What is needed is an exact copy of the entries below, with the pictures left out.

RECORDS FOR THIS TASK Block Start

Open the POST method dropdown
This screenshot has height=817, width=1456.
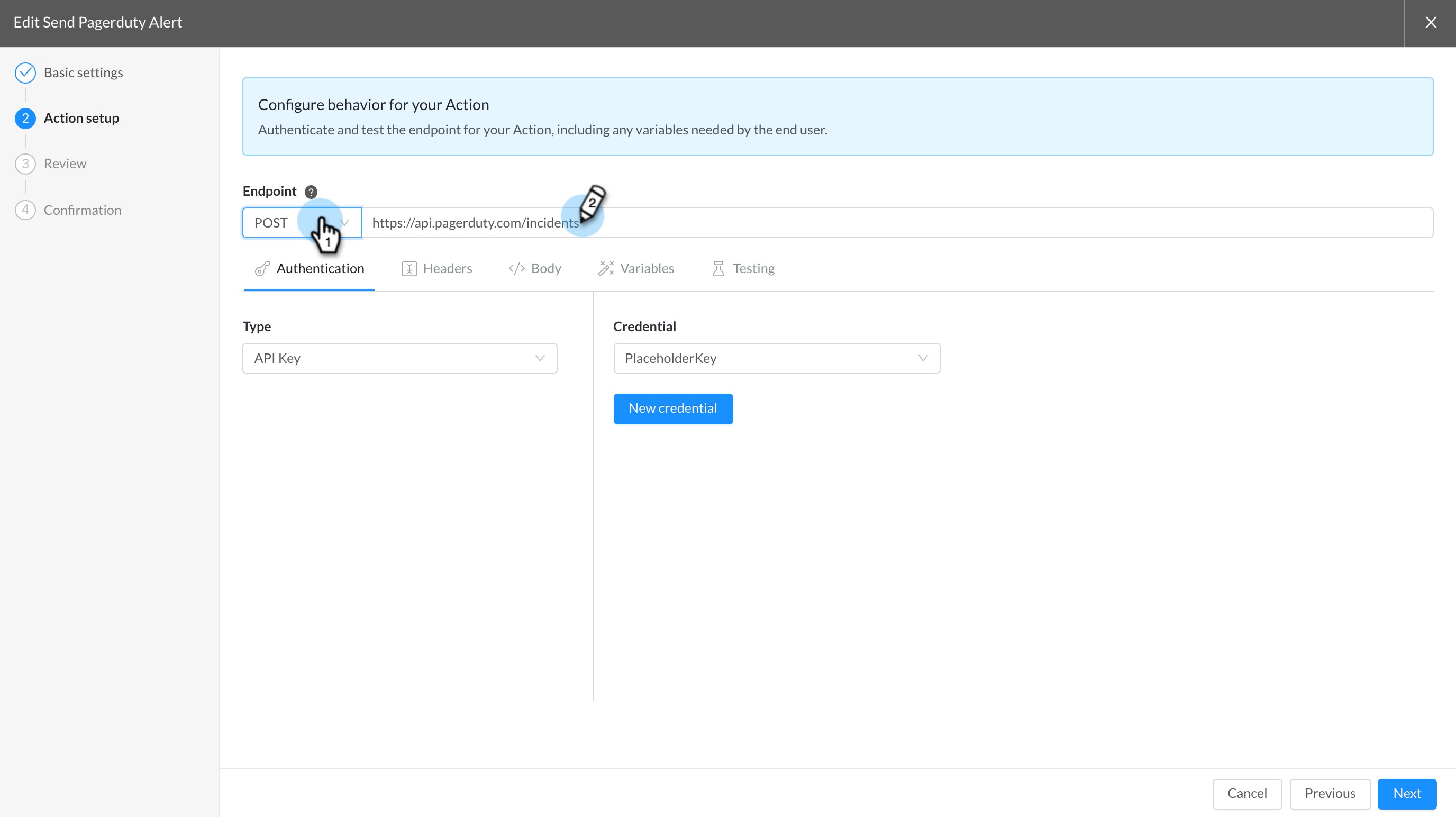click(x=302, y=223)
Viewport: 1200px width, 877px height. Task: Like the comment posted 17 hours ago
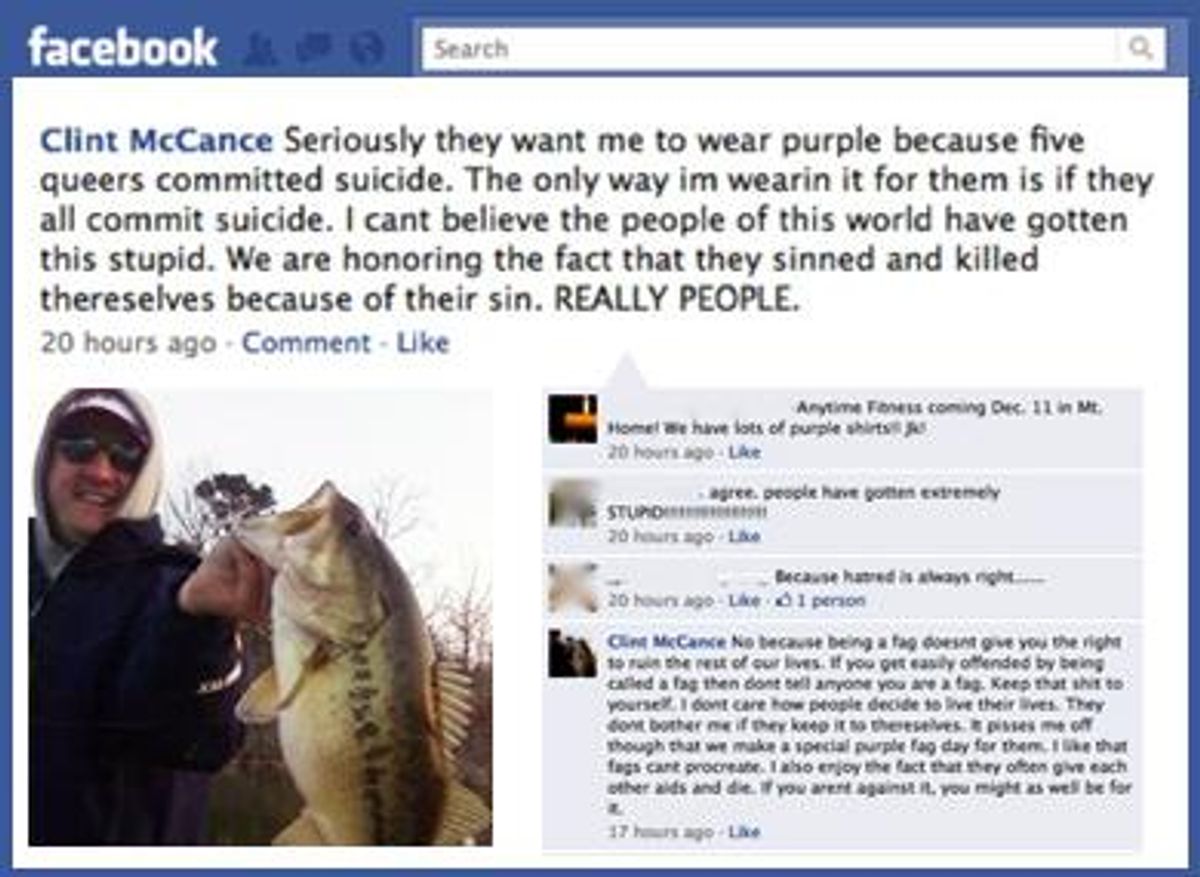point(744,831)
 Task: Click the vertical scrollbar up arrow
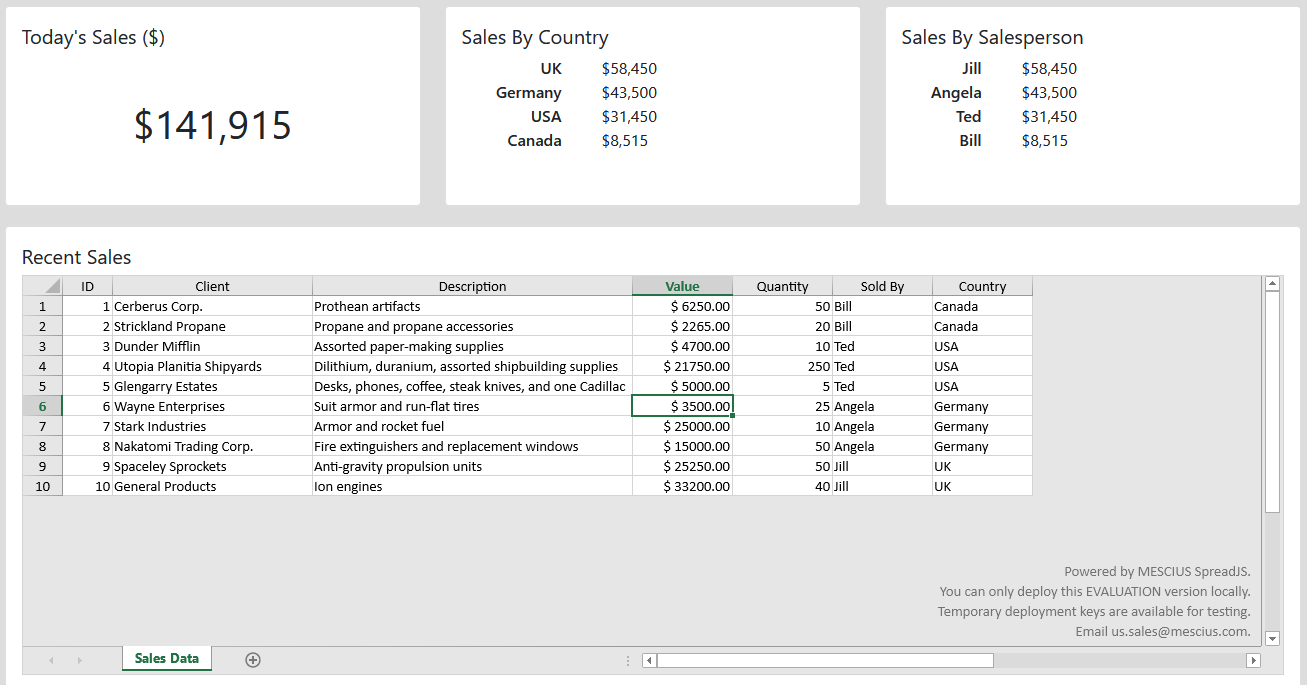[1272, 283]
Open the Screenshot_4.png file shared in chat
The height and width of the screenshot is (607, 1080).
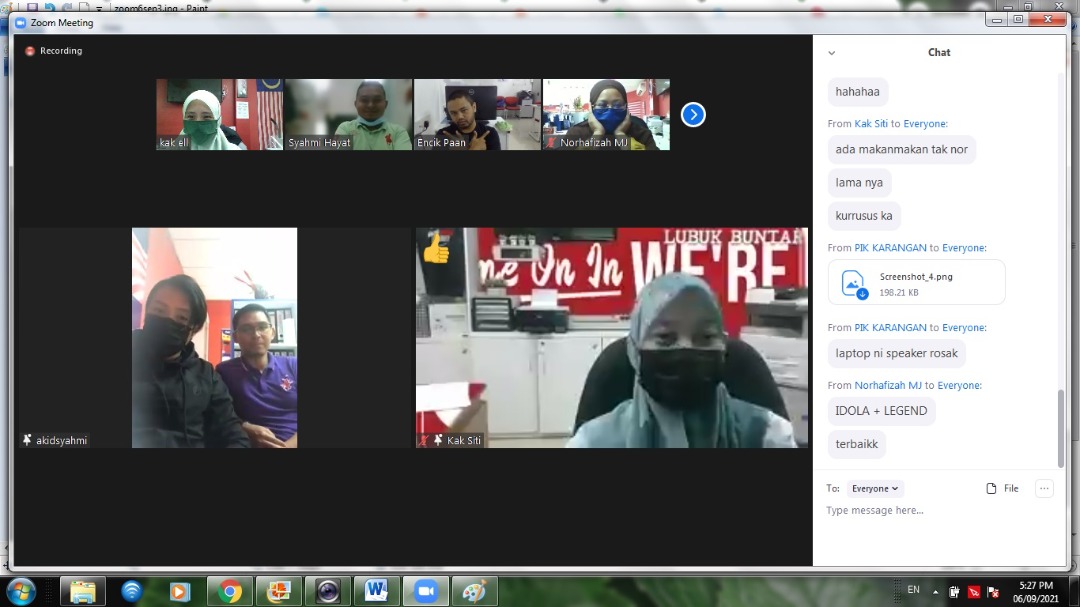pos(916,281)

RECORDS FOR THIS TASK Block End

**TASK OUTPUT**.
Open the POST method dropdown
This screenshot has height=817, width=1456.
click(x=302, y=223)
Viewport: 1200px width, 877px height. Task: Like the comment posted 17 hours ago
point(744,831)
 Task: Click the vertical scrollbar up arrow
[1272, 283]
Open the Screenshot_4.png file shared in chat
The height and width of the screenshot is (607, 1080).
pos(916,281)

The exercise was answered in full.